Conference label: Label for if the player was in school at the Power 5 or Group of 5 level in their last year. My conversion table is from a few years ago hence the 5 and not 4 labels, but given that the data goes back further and I didn't want to create a conversion table for each season, this was good enough for me.
I utilized an XGBoost classifier trained to predict on the label of General Manager. My data was split into 60% train, 20% validation, and 20% test with stratified layers to ensure that each GM has data in test and train. I also included sample weights to force some the model to care more about more recent drafts and GMs with an exponential function centered on 2021 with an alpha of 0.5 (2024 = 4.48, 2021 = 1.0, and 2003 = 0.00012).

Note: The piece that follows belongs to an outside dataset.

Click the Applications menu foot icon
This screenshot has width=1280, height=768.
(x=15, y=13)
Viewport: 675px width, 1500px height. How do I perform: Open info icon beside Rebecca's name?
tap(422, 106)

I did a grid search for hyperparameter tuning with the average_precision_score as the eval metric and settled on 'colsample_bytree': 1.0, 'learning_rate': 0.01, 'max_depth': 3, 'n_estimators': 200, 'subsample': 0.8
The feature importance plot for the top 10 features is shown below and I feel good that the model didn't latch too heavily onto any individual feature to dominate the predictions.

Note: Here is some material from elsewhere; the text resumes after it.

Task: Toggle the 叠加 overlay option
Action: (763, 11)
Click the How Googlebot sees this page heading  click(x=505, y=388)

Model Performance: log_loss: 4.2819, top_1_accuracy: 0.0279, top_5_accuracy: 0.1540. The model didn't perform particularly effectively, though I feel it was more accurate on recent data, which was the point of the exercise. I also don't feel that it was overfit as the test error rates were actually better than the validation error rates (log_loss: 4.3468, top_1_accuracy: 0.0425, top_5_accuracy: 0.1222)
I generated a handful of outputs from this model including the obvious predictions on the upcoming class as shown below. Additionally, I generated tables for all players in the sample with their top 5 most likely predictions along with the actual GM that drafted that player and a table of all the players by if a GM was in their top 5 predictions at all, for easier quick sorting and filtering.

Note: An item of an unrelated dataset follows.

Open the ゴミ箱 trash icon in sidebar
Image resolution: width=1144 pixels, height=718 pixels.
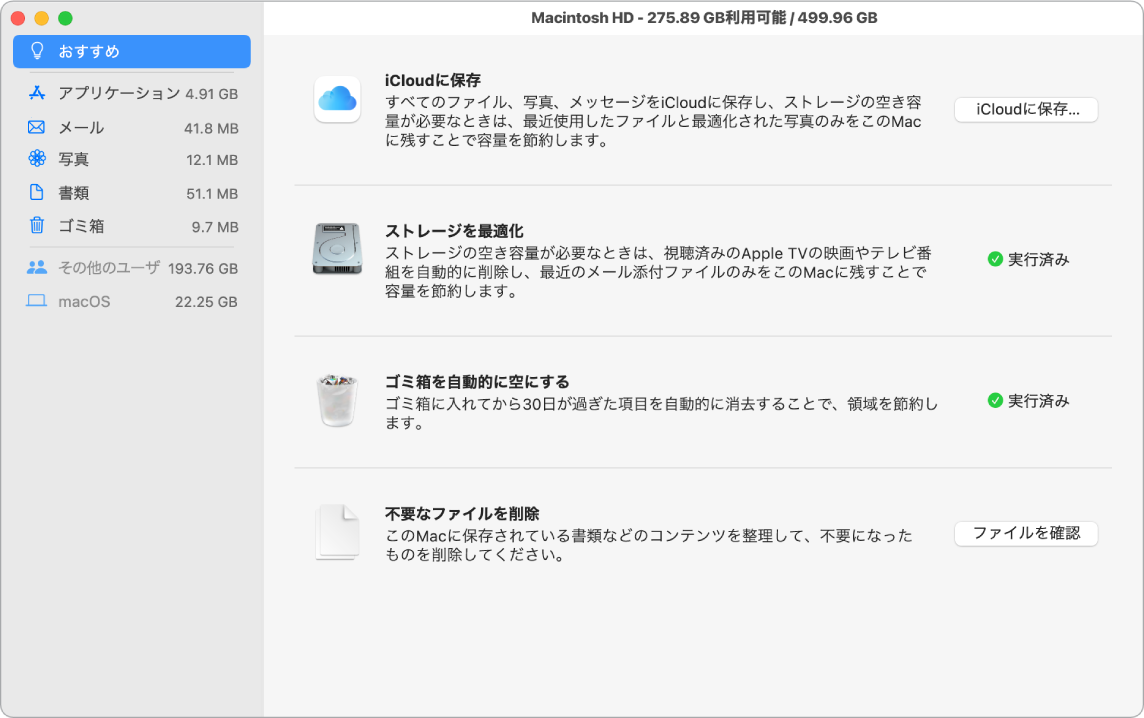[x=38, y=226]
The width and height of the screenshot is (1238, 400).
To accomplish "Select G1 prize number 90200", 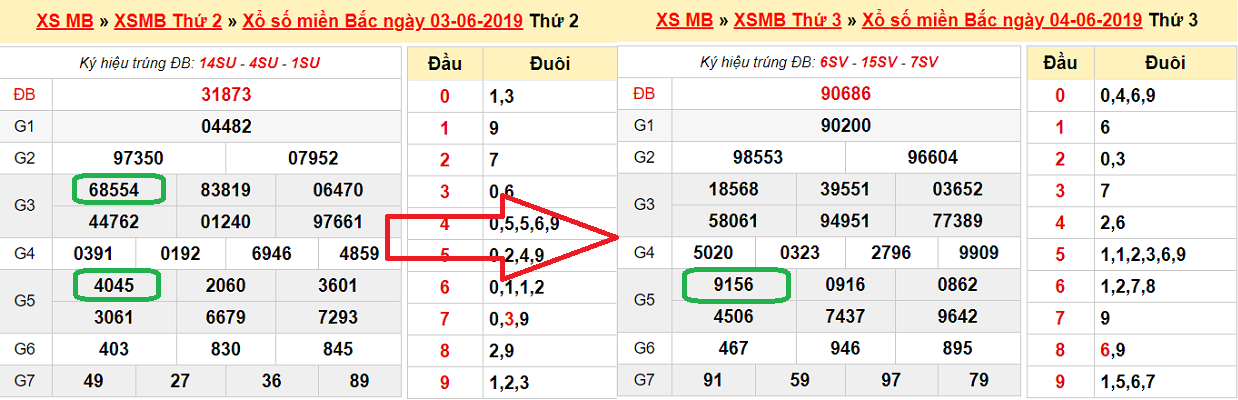I will pos(845,126).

Additionally, I created a few SHAP plots to aid in model explainability and further understanding of how a particular GMs predictions were created.
I also wanted to see the General Manager's likely types and how they compared to other GMs so I created a principal component plot with the first two principal components (explained 70% of the total variance) and a table showing their average features across all their picks.
All of these outputs are available in a streamlit app that I created to show off these tables and plots which can be found here: https://nfl-gm-analysis.streamlit.app
Overall, I would say that an analysis like this is very challenging since there are all kinds of bias and difficulties with availability that occur in the draft, but I feel good about this model. The model doesn't have particularly great evaluation metrics with a pretty poor roc_auc overall, but the model is more accurate on more recent draft picks which was the purpose of this exercise. Not to mention the fact that player body types have been changing as well so older GMs are on average drafting bigger players than newer GMs.
It is very interesting to see the clear body type preferences that certain GMs have, like Buffalo's Brandon Beane having a clear preference for taller, bigger wide receivers and the Raven's Eric DeCosta having the opposite with a lot of smaller, lighter wide receivers being predicted to be taken by them.